--- Begin ---

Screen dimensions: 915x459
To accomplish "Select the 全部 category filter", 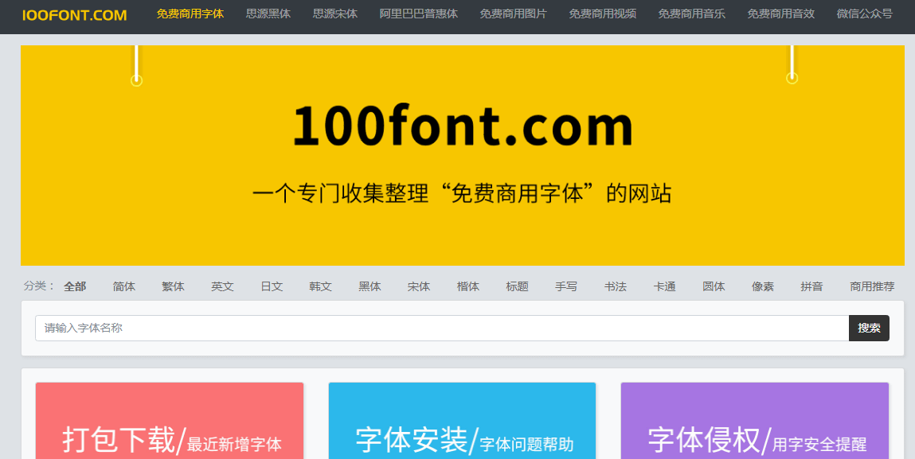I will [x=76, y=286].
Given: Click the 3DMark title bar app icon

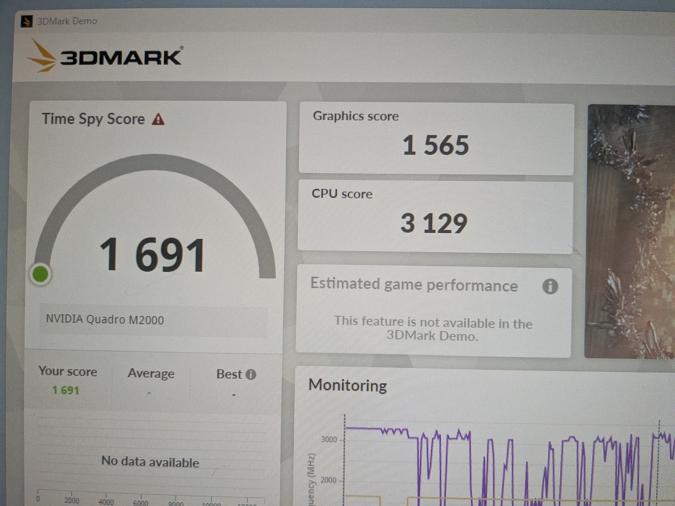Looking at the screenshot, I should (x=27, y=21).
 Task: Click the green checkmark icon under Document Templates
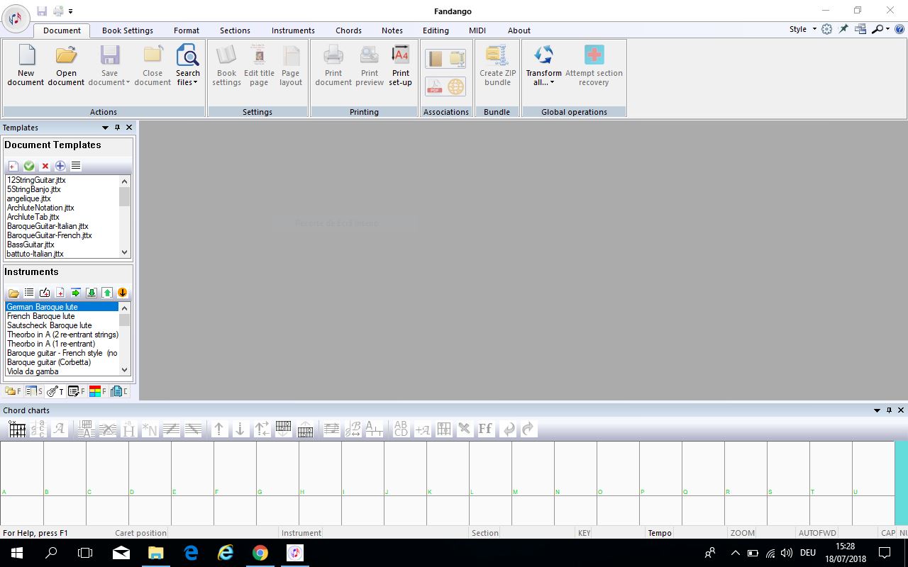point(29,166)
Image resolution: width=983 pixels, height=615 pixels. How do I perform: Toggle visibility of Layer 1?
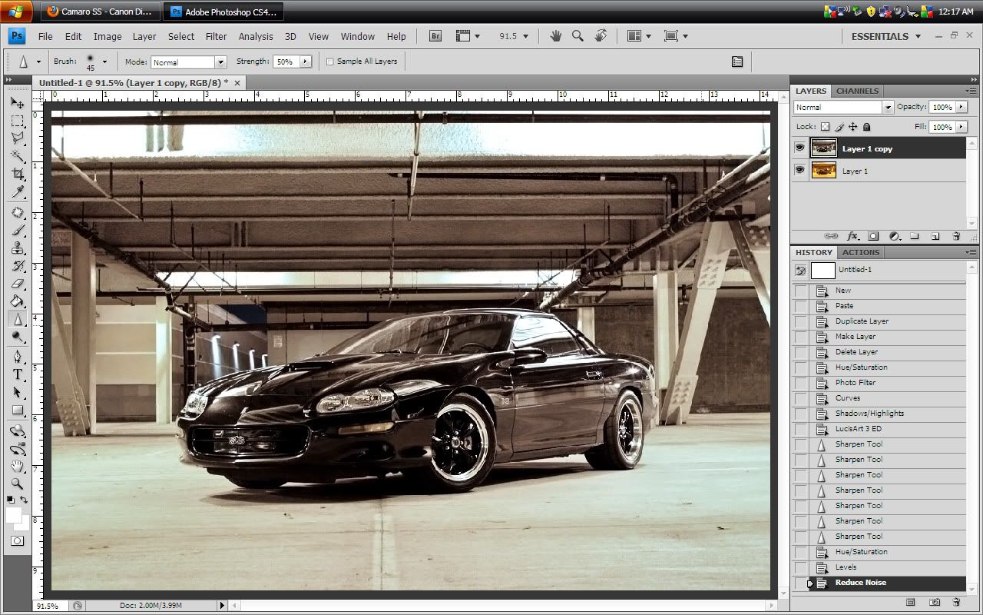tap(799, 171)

--- End ---

TASK →
Please reproduce the part of the entries that opens with the line containing "Given: Click the 3DMark title bar app icon" and closes with the last line of the entries, both ends included, word for word and without the pictures.

FULL ANSWER →
Given: Click the 3DMark title bar app icon

Looking at the screenshot, I should (x=27, y=21).
 Task: Click the green checkmark icon under Document Templates
point(29,166)
Image resolution: width=983 pixels, height=615 pixels. How do I perform: Toggle visibility of Layer 1?
tap(799, 171)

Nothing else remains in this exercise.